Jase Te Patu is about to start touring his Yoga for Kids course around the country.

A yoga programme designed to give school children lifelong tools to deal with stress has started touring around the country.

Yoga guru Jase Te Patu has run the programme called M3 at Taita Central School in Lower Hutt.

He told TVNZ1's Seven Sharp the technique he teaches keeps the kids cool, calm and collected. 

"When kids are allowed to find the present moment they can make wiser decisions a little bit more calmer, more focused," he said. 

Mr Te Patu said children today face more distractions, and social media and bullying are "huge". 

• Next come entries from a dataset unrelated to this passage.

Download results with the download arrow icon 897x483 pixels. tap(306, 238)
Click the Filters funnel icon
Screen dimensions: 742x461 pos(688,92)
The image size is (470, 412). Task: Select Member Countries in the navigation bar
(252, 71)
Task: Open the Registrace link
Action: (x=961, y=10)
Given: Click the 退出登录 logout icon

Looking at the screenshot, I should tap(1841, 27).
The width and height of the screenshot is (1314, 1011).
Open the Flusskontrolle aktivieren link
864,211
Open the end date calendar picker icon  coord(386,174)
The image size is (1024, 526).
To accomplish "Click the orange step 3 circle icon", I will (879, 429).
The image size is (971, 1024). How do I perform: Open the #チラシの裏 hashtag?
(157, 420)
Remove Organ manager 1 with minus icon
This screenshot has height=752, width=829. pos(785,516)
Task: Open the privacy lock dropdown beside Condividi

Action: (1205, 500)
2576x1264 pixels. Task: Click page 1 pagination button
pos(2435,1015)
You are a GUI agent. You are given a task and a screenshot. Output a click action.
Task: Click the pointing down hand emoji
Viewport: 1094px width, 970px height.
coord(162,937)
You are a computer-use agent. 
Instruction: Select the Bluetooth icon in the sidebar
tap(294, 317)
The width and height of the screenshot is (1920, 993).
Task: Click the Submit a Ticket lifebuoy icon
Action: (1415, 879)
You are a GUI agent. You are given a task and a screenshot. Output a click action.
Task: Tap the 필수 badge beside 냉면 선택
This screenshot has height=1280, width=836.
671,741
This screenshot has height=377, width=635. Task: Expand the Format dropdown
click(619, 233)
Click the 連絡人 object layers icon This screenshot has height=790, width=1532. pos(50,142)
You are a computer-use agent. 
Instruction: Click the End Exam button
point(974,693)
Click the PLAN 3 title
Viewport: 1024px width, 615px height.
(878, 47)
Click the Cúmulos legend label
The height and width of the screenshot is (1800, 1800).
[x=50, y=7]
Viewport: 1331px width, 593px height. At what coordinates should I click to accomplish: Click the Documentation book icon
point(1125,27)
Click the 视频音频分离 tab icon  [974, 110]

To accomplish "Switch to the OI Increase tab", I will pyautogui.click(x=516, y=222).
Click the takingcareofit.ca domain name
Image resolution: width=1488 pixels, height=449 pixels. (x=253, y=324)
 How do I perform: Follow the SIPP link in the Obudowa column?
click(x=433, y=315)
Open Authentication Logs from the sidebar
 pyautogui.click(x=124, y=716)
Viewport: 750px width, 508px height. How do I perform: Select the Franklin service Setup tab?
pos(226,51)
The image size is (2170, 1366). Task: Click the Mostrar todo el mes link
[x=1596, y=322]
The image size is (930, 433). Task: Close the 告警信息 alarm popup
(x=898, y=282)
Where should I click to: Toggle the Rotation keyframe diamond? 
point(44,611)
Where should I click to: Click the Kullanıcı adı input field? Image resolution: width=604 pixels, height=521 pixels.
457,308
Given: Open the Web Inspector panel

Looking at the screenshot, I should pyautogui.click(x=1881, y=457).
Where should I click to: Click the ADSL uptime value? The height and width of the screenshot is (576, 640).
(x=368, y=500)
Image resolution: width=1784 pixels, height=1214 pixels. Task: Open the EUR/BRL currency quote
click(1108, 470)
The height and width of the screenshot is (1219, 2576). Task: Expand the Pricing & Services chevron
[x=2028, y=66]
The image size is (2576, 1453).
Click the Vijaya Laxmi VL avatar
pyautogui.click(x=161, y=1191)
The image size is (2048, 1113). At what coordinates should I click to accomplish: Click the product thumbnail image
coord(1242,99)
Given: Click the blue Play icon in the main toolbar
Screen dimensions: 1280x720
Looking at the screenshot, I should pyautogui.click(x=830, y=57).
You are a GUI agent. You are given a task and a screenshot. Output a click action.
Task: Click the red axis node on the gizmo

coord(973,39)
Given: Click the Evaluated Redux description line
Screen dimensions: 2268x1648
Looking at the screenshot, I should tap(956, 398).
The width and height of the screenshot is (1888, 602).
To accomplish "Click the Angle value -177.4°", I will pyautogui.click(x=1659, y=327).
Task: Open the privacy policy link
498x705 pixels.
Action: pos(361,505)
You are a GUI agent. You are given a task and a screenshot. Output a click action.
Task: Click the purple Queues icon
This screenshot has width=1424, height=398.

The techniques he teaches kids can also help parents tackle tantrums, he said. 

When Mr Te Patu isn't at the school, children do the yoga techniques from a video.  The first 'M' of the programme is Māori stories, the second is movement that puts the story into the children's bodies, and the third M is mindfulness.

If children have disagreements, you see them using the breathing techniques

—  Tania Cohen | Taita Central School Principal

Taita Central School children gave the yoga programme positive reviews.

"It makes me feel good," one said. 

Another said it was "peaceful and calm".

While another said: "When you're angry you can breathe in and out, and then you calm down." 

The school's principal, Tania Cohen, has noticed changes in children who've taken the yoga programme.

"Out in the playground at lunchtime, if children have disagreements, you see them using the breathing techniques. And they're quite proud about it, they'll come and tell me," she said.

Yoga is Jase Te Patu's own natural medication too. 

"Yoga has helped me so much personally in my own mental health. I've had four friends pass from suicide," he said.

The recent medical-related death of his younger brother, who left behind eight children, reminds Mr Te Patu of his cause.

"If I can teach his kids some tools to be able to deal with stuff so they don't carry it around as mamae in their heart, as issues with their mental health which again manifests itself physically," he said.